Retinopathy’s irreversibility—the threat of permanent vision loss—and its substantial prevalence in patients with a large drug exposure history, have marked retinopathy as the most concerning potential toxicity. The risk of ocular toxicity increases with the cumulative hydroxychloroquine dose. The prevalence of retinopathy in those using the drug less than 10 years is less than 2%; in contrast, the prevalence in patients with more than 20 years of exposure is reported to be as high as 20%.26

The American Academy of Ophthalmology has long stated that retinopathy is a significant risk of hydroxychloroquine therapy and that patients taking hydroxychloroquine should therefore undergo routine retinal and visual field screening by an ophthalmologist.

Recommended screening for retinopathy in patients on hydroxychloroquine

Currently, initial screening followed by yearly screening beginning 5 years thereafter is recommended for patients at low risk of toxicity (Table 1).27 Patients determined by an ophthalmologist to be at higher risk of retinopathy should be screened yearly.
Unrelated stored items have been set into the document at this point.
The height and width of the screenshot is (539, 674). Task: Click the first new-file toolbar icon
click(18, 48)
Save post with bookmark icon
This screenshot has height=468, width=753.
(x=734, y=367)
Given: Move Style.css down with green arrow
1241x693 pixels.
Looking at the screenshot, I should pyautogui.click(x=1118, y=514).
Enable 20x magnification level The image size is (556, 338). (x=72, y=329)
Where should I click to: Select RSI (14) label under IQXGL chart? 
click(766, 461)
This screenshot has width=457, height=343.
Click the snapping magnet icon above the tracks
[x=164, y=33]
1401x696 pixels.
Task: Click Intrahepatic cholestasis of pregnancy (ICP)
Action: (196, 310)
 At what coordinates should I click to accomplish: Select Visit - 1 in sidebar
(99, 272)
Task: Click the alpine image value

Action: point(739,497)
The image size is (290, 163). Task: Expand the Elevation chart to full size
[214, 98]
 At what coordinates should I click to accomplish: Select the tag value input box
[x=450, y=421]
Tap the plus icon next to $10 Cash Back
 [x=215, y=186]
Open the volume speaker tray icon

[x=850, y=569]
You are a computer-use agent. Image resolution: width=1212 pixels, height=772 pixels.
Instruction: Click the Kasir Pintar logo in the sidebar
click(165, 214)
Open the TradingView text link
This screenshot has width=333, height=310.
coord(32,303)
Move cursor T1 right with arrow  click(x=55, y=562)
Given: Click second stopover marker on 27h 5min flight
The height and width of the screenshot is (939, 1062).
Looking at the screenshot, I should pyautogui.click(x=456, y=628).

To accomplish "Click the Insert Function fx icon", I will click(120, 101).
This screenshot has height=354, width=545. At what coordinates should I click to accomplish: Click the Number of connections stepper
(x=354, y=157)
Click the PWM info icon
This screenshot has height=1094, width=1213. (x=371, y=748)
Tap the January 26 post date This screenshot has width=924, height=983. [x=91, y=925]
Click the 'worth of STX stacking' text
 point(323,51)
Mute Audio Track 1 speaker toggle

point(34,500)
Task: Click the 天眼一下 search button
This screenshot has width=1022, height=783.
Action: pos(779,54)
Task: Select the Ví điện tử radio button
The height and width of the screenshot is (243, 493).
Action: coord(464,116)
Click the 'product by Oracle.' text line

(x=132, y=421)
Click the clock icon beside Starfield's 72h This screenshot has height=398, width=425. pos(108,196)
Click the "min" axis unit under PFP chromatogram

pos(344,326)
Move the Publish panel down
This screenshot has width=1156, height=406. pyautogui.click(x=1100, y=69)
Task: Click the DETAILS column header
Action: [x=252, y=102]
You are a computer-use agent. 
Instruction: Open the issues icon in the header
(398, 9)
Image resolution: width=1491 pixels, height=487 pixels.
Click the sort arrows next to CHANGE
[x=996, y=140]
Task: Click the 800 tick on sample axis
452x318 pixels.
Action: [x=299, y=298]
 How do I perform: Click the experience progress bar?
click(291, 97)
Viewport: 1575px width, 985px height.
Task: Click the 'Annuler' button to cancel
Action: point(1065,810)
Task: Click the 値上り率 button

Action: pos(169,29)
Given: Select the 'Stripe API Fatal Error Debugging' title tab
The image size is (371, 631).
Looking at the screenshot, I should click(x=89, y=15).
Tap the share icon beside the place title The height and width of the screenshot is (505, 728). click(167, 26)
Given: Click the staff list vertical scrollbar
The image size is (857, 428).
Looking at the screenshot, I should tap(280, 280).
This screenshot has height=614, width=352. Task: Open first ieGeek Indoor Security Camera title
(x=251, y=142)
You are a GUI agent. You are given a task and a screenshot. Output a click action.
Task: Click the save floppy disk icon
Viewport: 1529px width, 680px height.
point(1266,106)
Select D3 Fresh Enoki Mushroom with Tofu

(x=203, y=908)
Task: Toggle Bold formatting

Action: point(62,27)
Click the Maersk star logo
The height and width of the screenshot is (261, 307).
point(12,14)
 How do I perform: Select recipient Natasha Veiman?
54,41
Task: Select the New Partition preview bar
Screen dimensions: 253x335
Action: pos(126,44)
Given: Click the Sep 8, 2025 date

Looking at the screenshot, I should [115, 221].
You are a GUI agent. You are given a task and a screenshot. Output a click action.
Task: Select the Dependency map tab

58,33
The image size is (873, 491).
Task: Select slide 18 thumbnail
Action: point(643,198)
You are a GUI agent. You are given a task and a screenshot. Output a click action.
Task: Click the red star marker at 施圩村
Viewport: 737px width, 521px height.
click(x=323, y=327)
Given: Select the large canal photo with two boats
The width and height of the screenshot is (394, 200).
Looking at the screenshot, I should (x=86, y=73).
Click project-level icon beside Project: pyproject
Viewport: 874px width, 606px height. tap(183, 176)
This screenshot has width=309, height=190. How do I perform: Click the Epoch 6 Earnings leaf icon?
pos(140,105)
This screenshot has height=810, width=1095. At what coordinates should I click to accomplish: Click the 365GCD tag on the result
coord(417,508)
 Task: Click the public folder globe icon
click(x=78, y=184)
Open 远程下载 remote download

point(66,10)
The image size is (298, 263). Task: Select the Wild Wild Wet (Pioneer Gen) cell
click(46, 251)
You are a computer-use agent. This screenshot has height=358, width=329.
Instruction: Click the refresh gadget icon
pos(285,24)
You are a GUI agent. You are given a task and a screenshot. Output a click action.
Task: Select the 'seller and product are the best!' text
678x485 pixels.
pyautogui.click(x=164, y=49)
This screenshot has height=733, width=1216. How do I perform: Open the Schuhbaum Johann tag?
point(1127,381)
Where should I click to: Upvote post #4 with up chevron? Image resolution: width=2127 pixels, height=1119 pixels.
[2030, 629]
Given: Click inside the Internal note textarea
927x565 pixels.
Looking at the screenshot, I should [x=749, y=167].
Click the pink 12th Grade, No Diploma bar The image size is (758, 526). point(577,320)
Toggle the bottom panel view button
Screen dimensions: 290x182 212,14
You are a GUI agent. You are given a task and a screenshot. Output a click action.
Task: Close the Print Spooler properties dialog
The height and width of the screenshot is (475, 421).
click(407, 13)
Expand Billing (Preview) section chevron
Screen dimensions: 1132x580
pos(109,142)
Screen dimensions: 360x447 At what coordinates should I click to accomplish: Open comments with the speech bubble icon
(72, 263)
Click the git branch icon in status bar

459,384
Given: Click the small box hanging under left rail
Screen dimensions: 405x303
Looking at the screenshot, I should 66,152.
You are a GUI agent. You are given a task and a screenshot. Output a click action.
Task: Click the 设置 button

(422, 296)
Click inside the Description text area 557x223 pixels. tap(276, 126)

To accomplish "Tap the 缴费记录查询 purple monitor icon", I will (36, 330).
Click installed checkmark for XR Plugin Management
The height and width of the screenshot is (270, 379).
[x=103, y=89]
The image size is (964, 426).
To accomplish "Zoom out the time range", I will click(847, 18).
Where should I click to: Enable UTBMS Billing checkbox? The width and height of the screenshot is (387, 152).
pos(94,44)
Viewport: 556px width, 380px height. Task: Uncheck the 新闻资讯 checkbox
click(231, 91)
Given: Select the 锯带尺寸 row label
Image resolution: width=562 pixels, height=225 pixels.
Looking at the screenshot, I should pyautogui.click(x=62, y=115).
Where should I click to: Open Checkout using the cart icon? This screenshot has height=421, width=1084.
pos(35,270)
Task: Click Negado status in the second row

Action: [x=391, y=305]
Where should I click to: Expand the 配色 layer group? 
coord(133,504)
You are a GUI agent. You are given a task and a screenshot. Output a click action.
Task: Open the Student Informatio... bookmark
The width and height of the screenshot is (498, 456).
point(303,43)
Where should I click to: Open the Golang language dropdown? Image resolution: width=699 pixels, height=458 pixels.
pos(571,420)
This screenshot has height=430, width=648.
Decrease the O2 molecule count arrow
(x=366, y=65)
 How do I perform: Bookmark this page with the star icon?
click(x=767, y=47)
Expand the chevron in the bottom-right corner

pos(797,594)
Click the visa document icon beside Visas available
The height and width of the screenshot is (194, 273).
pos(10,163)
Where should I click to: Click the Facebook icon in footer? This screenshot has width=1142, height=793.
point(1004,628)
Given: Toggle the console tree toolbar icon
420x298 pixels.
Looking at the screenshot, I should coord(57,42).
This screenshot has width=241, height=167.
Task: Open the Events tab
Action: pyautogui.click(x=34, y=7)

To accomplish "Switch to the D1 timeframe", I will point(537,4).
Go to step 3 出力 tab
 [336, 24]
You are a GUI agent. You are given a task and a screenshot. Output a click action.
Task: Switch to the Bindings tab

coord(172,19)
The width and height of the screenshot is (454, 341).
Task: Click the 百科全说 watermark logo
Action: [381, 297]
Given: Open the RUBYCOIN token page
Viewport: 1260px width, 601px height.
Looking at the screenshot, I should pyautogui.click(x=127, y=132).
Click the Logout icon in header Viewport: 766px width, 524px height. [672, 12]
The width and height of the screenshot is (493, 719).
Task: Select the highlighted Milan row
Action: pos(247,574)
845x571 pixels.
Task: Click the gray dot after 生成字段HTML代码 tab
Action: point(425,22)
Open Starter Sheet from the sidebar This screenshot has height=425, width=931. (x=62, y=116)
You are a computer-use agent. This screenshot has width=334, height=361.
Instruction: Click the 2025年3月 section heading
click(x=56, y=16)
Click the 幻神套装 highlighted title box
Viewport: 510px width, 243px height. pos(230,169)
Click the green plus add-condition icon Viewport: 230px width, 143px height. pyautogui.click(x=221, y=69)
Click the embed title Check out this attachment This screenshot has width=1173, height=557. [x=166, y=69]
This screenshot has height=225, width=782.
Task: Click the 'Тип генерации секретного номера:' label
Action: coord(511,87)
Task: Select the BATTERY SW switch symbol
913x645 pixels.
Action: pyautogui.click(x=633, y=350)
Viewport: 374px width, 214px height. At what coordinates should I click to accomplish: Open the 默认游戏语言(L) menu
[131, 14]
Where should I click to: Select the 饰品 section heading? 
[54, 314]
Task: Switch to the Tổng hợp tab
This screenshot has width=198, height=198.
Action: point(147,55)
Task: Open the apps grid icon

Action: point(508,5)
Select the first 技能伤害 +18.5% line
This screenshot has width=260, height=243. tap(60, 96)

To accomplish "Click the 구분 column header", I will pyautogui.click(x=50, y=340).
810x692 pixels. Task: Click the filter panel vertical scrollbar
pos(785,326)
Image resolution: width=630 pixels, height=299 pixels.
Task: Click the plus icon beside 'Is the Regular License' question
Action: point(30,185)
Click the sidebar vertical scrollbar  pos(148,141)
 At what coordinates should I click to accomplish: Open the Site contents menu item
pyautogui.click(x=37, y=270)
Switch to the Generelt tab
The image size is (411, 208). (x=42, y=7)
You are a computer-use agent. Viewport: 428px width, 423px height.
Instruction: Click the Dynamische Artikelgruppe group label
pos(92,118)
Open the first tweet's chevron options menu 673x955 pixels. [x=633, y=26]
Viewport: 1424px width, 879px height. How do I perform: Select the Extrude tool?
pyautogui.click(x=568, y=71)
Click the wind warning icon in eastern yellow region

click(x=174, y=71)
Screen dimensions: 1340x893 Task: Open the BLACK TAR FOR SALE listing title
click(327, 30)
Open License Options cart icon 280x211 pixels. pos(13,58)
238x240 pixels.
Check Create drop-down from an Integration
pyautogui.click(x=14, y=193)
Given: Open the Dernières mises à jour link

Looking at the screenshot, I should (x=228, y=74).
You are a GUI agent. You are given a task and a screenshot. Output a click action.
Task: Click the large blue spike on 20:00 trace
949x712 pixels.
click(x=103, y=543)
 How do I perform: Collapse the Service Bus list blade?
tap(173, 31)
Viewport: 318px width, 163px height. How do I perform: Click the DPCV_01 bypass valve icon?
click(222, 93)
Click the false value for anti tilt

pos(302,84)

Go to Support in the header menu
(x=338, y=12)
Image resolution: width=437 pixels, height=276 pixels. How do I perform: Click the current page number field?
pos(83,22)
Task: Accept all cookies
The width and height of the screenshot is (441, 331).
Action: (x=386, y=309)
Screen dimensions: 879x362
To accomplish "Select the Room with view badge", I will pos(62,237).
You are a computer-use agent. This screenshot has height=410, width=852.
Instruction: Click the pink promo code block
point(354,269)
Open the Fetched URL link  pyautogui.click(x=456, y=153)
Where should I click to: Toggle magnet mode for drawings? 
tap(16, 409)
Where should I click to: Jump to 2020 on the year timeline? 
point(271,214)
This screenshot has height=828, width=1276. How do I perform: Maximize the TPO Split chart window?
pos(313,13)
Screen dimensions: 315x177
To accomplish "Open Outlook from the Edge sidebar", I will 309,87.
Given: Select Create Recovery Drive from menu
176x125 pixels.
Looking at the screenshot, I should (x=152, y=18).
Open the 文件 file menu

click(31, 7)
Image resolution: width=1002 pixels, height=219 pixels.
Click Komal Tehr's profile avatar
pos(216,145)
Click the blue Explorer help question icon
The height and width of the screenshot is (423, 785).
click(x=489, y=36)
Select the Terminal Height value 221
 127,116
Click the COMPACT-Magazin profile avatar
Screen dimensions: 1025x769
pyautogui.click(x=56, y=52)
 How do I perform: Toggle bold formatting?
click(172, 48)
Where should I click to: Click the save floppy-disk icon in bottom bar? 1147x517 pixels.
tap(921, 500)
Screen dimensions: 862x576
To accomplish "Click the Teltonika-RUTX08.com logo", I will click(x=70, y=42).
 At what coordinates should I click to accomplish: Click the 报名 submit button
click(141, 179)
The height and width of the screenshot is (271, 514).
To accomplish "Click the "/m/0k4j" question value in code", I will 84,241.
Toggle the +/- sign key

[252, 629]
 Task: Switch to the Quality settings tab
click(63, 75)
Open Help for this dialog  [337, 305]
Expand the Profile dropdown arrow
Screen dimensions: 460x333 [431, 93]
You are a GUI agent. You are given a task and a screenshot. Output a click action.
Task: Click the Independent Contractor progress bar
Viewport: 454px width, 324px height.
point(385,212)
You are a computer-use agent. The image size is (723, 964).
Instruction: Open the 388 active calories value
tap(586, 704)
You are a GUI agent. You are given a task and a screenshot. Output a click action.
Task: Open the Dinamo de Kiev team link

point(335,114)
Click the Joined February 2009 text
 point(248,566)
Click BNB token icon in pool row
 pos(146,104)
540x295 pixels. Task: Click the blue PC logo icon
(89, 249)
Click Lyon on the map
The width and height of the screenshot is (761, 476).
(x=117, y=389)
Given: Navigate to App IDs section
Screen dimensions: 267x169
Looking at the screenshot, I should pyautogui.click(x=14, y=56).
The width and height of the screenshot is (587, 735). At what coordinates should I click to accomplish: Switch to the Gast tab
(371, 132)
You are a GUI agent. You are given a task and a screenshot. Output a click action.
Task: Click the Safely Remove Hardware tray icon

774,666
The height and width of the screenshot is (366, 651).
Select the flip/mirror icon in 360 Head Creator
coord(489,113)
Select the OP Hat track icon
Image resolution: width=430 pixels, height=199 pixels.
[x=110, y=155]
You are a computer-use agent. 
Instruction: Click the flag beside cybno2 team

As identified by the American Academy of Ophthalmology, major risk factors for retinopathy include duration of use, concomitant tamoxifen exposure, significant renal disease, and preexisting retinal and macular disease.26,28

Recommendations for hydroxychloroquine dosing and screening were recently revised, for 2 reasons. Initially, its manufacturers recommended that hydroxychloroquine dosage be no higher than 6.5 mg/kg of ideal body weight to prevent retinopathy.1,29,30 However, it has recently been demonstrated that real body weight is a better predictor of risk of retinopathy than ideal body weight when dosing hydroxychloroquine, perhaps because of the increasing variance of real body weight in our patient population.26

Antimalarial dosing

Further, an atypical pattern of retinopathy called pericentral retinopathy is more common in Asians. A study of about 200 patients with a history of hydroxychloroquine retinopathy, including 36 Asian patients, found that the pericentral pattern occurred in half the Asian patients but only 2% of the white patients.31 The mechanism for this finding is unclear, but because pericentral retinopathy spares the macula, it can be missed using standard screening methods. Therefore, the American Academy of Ophthalmology now recommends that the dose limit be reduced from 6.5 mg/kg of ideal body weight to no more than 5.0 mg/kg of real body weight (Table 2).28

It is also recommended that screening methods such as automated visual fields and optical coherence tomography extend their fields beyond the macula in Asian patients to ensure that pericentral retinopathy is not missed.28

Optical coherence tomography is a particularly useful tool in the ocular evaluation of patients taking hydroxychloroquine. It can detect subtle changes such as thinning of the foveal photoreceptor outer segment, thickening of the retinal pigment epithelium, and loss of the macular ganglion cell–inner plexiform layer before there are visible signs of retinopathy and before symptoms arise.32

Currently, these guidelines are underutilized in clinical practice. Physician adherence to ophthalmologic guidelines is reported at about 50%.33 This statistic is jarring, given the potential for permanent loss of vision in those with hydroxychloroquine-mediated retinopathy, and demonstrates the importance of reinforcing proper understanding of the use of hydroxychloroquine in clinical practice.